▸ **Short problem**
Reproduce the material word for word, beginning at the line that contains "At what (x,y)" and stopping after the line that contains "Looking at the".
===============
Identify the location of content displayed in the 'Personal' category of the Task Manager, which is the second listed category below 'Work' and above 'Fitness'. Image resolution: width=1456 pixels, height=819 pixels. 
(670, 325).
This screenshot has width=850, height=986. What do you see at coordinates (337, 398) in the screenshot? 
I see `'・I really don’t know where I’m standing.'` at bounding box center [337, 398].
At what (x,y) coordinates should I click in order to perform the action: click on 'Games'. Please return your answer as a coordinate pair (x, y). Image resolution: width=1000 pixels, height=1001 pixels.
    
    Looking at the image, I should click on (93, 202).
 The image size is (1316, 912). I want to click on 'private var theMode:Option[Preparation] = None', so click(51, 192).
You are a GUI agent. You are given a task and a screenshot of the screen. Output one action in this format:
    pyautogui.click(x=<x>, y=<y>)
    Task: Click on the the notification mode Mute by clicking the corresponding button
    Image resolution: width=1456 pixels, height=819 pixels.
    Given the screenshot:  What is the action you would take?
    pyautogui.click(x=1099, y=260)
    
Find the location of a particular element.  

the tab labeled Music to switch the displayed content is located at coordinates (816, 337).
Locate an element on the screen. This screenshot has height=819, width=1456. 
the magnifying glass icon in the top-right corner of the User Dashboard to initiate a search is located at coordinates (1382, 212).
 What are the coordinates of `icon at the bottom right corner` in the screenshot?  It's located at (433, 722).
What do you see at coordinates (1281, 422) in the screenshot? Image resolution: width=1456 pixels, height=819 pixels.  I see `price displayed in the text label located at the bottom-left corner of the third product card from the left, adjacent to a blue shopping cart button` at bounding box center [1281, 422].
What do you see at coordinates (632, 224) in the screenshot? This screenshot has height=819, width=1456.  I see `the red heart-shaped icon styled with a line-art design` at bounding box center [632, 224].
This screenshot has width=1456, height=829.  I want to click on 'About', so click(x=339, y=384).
===============
▸ **Solution to the problem**
At what (x,y) coordinates should I click in order to perform the action: click on 'Games'. Please return your answer as a coordinate pair (x, y). Image resolution: width=1000 pixels, height=1001 pixels.
    
    Looking at the image, I should click on (93, 202).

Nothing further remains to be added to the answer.